Selective internal radiation therapy (SIRT)

Overview

SIRT with resin-containing microspheres is a reimbursable procedure in Switzerland. The text in the Swiss catalog (KLV), in which such procedures are listed, reads: “for inoperable liver tumors that are not amenable to chemotherapy and for which other local ablative therapies are not possible or have shown no effect”. This applies to all liver metastases or primary liver tumors at the University Hospital Zurich. In particular, patients in the late inoperable stage and after several lines of chemotherapy are presented to the interdisciplinary tumor board. In such cases, a comprehensive internal medicine / oncology assessment of the patient is required first. This assessment depends on the patient’s performance status, the identification of the primary, dominant location of the tumor in the liver, the identification of the last chemotherapy used and its possible interference with SIR therapy. Important prerequisites for the treatment of the patient with SIR therapy are above all intact liver function, i.e. the absence of ascites as a sign of advanced liver failure, an elevated bilirubin (1.5 times above normal values), a disturbed coagulation status, elevated transaminases and thrombocytopenia. The indication for SIRT is summarized below.

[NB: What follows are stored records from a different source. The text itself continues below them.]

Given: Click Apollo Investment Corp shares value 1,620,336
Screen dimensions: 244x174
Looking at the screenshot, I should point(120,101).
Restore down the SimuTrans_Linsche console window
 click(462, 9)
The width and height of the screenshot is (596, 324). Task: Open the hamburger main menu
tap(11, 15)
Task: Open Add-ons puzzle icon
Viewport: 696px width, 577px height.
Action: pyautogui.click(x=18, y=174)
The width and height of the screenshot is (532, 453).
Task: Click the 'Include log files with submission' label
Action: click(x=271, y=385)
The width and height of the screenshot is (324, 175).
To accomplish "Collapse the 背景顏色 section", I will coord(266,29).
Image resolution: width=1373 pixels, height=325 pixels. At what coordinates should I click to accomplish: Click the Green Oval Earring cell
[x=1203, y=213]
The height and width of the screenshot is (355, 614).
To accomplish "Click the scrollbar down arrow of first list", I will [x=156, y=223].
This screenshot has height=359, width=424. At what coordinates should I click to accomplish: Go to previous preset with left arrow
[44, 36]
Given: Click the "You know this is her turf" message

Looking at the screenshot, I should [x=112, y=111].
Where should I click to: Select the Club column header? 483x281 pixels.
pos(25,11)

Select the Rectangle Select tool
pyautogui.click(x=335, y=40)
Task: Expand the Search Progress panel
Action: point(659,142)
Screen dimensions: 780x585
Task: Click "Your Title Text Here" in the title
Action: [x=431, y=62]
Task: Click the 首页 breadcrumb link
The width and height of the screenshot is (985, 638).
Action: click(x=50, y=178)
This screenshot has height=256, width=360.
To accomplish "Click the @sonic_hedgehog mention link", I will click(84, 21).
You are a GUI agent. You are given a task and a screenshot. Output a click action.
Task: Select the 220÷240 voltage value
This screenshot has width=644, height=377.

Indication for SIRT therapy

Indication

• Inoperable liver tumors that are refractory to chemotherapy and for which other local ablative procedures are not possible or have shown no benefit

Contraindication

• The patient has already received external radiotherapy of the liver (does not apply to stereotactic RT)
• Ascites in clinical liver failure
• Abnormal synthetic or excretory liver function tests (ASAT, ALAT 5x above normal, bilirubin > 35 mumol/l)
• Hepato-pulmonary shunt of more than 20% according to Tc-99m MAA scintigraphy
• Gastric juice, pancreas or intestine in Tc-99m-MAA scintigraphy
• Dominant extrahepatic disease

SIR therapy procedure

After a discussion with the patient about the procedure, the preparatory measures for SIR therapy are carried out. This outpatient preparation mainly concerns the angiographic planning of the therapy. Only after this angiographic preparation is the patient ready for SIR therapy, and the outpatient Y-90-based therapy itself can be planned and carried out. As a rule, there is a period of about 2 weeks between planning and therapy. After a 5-hour observation period in hospital, the patient can usually be discharged home. Follow-up care is carried out in close cooperation with the referring doctor and usually under his supervision.

Side effects

SIR therapy carried out by experienced doctors generally has very few side effects. Mild fever, capsule pain, nausea and fatigue over several days are frequently reported. Rare but obligatory complications that need to be discussed are, above all, migration of the microspheres via the gastric or duodenal arteries into the corresponding organs. This is very unpleasant for patients and leads to local ulceration. These rare but possible side effects are discussed with the patient at the first consultation.